FEDİOL verilerine göre, Avrupa Birliği ayda yaklaşık 435 bin ton rafine ayçiçeği yağı tüketiyor. Bu ihtiyacını özellikle Güney ve Orta Avrupa’daki yerli ayçiçeği tohumu üretiminden ve Ukrayna’dan ithal ettiği ham ayçiçeği yağından karşılıyor.
AB, hammadde ithalatında GDO’da esnekliği tartışıyor
Avrupa Yem Üreticileri Federasyonu (FEFAC) Ukrayna’nın işgalinin Avrupa yem tedarik zincirine olumsuz etkilerinin hafifletilmesi, sorunların çözümü için Avrupa Tarımsal Emtialar, Yem ve Yem Maddeleri Ticareti Birliği(COCERAL) ile birlikte Avrupa Komisyonu Tarım ve Kırsal Kalkınma Genel Müdürlüğü (DG AGRI) yetkilileri ile 25 Şubat’ta görüştü.

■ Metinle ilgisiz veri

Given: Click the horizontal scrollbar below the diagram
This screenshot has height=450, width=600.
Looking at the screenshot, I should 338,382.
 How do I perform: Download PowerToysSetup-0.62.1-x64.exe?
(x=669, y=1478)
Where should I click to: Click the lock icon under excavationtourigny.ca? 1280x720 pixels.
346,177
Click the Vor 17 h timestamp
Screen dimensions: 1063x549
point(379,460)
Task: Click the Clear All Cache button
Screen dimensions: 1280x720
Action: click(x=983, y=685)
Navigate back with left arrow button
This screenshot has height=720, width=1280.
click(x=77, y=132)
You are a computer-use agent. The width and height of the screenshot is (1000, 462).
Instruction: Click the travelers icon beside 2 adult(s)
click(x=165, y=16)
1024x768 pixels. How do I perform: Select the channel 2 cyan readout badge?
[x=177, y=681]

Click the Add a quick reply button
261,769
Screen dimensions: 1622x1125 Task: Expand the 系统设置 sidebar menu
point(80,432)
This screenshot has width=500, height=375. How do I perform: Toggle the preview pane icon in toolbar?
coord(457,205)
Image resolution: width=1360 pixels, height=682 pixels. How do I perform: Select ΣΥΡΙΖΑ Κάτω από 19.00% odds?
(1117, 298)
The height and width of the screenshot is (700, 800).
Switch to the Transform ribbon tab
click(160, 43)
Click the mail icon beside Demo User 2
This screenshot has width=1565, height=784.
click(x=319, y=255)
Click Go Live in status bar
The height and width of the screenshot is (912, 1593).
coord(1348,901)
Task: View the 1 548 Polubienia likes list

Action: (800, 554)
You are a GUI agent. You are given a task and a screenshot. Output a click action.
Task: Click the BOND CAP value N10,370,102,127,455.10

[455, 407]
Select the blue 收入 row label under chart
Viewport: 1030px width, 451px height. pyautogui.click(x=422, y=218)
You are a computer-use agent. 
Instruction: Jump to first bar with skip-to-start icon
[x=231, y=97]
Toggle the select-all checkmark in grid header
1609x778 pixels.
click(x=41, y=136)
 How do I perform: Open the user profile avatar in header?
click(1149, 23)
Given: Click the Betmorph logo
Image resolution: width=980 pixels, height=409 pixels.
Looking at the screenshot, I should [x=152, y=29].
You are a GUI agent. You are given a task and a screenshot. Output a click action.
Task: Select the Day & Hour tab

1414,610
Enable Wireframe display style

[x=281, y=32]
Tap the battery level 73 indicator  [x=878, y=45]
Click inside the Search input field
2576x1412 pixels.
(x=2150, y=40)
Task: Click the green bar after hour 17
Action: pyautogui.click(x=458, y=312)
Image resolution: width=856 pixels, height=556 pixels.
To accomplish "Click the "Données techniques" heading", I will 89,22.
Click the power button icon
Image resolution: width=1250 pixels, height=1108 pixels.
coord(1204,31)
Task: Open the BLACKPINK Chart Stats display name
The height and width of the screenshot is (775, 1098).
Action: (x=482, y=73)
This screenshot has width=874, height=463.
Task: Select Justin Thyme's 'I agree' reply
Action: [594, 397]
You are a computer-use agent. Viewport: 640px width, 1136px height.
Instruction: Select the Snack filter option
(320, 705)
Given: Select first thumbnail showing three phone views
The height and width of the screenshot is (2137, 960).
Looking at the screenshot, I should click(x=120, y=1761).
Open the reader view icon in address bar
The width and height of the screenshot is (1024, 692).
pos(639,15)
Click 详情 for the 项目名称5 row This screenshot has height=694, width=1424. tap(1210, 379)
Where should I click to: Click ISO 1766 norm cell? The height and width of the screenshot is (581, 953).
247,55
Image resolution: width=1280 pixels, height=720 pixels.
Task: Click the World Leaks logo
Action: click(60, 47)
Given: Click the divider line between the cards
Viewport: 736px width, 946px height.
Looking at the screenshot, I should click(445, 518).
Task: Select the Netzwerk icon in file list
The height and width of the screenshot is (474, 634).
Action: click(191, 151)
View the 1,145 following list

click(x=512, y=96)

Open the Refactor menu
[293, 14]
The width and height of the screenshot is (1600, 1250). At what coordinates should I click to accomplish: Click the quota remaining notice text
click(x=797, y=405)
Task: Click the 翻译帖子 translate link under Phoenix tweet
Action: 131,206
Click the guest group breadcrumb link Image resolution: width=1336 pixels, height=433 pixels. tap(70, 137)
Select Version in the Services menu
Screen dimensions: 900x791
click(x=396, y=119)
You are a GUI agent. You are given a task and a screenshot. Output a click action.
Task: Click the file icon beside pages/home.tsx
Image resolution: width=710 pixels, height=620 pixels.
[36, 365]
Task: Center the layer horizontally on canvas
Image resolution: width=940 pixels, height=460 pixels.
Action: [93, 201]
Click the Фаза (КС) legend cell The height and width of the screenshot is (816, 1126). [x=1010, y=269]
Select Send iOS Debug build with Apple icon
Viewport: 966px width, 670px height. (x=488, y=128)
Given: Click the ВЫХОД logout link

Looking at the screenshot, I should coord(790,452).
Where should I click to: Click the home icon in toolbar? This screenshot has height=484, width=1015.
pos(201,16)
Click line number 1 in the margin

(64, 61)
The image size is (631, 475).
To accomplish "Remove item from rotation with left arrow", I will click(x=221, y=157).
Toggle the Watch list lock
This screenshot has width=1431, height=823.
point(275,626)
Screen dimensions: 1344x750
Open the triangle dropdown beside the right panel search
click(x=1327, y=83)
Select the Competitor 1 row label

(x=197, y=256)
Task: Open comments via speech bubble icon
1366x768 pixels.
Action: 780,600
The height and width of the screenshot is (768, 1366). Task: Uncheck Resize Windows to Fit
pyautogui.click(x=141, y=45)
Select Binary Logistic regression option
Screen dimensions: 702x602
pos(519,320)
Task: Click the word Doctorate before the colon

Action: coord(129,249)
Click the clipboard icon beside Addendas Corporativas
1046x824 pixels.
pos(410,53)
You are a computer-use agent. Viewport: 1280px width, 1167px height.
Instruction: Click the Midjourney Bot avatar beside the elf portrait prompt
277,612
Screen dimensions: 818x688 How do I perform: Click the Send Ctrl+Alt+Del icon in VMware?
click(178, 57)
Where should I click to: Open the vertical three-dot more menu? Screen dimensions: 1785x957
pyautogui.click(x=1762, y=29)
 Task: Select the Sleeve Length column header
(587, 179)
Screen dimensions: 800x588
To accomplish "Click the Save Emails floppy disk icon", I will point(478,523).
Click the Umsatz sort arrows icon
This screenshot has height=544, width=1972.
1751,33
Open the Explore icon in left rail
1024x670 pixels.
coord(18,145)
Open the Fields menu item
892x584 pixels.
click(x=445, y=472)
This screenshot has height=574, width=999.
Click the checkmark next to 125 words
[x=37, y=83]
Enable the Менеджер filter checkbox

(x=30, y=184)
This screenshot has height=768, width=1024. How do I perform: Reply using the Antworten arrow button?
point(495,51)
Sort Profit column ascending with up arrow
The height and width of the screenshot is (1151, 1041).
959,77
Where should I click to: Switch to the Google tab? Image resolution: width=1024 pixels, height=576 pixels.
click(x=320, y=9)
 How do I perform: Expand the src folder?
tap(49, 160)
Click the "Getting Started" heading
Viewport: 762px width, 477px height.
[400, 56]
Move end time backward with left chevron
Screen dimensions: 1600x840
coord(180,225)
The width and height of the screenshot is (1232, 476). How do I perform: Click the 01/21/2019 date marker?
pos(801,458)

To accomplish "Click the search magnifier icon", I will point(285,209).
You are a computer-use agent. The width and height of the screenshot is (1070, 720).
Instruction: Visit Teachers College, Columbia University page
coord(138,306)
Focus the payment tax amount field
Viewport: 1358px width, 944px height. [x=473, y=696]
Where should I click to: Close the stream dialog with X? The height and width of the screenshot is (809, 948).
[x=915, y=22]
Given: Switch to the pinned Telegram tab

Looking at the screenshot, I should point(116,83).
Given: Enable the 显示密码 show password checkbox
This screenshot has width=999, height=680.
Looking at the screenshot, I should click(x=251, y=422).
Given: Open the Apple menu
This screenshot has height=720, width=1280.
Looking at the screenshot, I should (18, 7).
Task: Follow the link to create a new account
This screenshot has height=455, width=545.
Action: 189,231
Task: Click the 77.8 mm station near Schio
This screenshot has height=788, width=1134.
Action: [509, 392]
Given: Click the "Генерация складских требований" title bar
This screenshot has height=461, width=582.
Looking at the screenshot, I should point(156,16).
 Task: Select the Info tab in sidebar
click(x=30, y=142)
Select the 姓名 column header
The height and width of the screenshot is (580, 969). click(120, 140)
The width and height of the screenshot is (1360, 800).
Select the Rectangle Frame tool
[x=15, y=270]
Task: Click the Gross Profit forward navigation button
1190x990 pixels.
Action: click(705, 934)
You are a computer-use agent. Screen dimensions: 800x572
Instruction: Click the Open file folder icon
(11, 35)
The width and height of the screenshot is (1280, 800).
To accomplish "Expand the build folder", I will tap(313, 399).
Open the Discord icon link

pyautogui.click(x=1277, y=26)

Yapılan toplantı sonrasında sektör temsilcilerine gönderilen raporda şu değerlendirmelere yer verildi:
“Avrupa Tarımsal Emtialar, Yem ve Yem Maddeleri Ticareti Birliği COCERAL tarafından, Avrupa Birliği ve Kuzey Afrika destinasyonlarına Ukrayna’dan 15-16 milyon ton mısır, 7 milyon ton buğday ve yüksek miktarda ayçiçeği yağı ile Rusya’dan 7 milyon ton buğday ithalatına ihtiyaç duyulduğu; COCERAL’in Ukrayna üyelerinin tüm Karadeniz ve Mariupol limanlarının kapalı durumda olduğunun teyit edildiği; Ukrayna limanından ayrılırken 2 gemiye saldırılmış olması nedeniyle liman otoritelerinin gerekli olan bitki sağlığı sertifikalarını imzalamadığı bildirilmiştir. Limanlardaki blokajların haftalar veya aylarca sürebileceğinin tahmin edildiği, Rusya’dan yükleme yapılmasının da uygulanan finansal yaptırımların sebep olacağı aksamalar nedeniyle daha zor olacağı, Ukrayna ve Rusya kaynaklı tedarikin AB kaynaklarıyla ikame edilemeyeceği bildirilmiş, bu nedenle istisnai savaş koşulları dikkate alınarak AB’ye hammadde ithalatında uygulanan GDO ve bitki sağlığı kurallarında esneklik sağlanması talep edilmiştir.”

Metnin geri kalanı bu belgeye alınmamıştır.